TASK DETAILS:
Please print the entries below exactly, from the line with "Where should I click to: Click the County" through the line with "Given: Like kubo's tweet with 709 likes", including both of those lines and leaving out all others.

Dataset excerpts:
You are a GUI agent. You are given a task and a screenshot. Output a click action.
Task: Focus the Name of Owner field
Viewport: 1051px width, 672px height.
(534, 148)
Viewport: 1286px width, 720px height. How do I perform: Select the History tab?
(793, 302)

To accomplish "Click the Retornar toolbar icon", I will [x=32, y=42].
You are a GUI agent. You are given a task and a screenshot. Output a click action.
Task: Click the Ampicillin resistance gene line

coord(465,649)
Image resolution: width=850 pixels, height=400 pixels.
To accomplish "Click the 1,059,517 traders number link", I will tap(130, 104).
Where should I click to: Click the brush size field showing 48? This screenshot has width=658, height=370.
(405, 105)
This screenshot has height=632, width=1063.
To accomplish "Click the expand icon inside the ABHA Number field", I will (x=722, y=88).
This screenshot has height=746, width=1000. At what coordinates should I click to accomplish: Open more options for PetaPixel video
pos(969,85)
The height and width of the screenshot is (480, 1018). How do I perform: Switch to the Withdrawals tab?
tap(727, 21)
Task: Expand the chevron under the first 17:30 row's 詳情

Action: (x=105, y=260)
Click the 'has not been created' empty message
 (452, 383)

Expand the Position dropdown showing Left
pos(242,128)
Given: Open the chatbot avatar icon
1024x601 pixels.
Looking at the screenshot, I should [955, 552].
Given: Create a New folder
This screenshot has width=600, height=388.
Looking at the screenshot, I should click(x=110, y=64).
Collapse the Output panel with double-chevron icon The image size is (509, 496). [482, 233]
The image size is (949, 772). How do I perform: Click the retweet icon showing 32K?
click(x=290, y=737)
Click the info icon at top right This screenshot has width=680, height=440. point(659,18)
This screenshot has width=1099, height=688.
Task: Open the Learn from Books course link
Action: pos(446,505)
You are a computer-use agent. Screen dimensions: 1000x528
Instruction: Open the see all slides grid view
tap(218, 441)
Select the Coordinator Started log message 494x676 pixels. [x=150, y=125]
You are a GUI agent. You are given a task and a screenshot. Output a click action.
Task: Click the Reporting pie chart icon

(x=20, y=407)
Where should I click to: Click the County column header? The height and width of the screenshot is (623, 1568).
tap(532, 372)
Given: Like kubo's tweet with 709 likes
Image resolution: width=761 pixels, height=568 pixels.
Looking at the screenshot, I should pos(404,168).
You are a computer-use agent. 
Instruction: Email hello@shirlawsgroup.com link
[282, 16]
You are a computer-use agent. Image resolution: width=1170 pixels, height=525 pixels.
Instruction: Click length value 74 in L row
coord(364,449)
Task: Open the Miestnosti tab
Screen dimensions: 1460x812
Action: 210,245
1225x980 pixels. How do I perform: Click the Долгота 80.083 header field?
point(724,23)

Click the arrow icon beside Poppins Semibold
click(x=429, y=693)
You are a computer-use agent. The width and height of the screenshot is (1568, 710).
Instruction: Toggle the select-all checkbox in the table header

ANSWER TO THIS PROBLEM:
Where should I click to: Click the County column header? The height and width of the screenshot is (623, 1568).
tap(532, 372)
Given: Like kubo's tweet with 709 likes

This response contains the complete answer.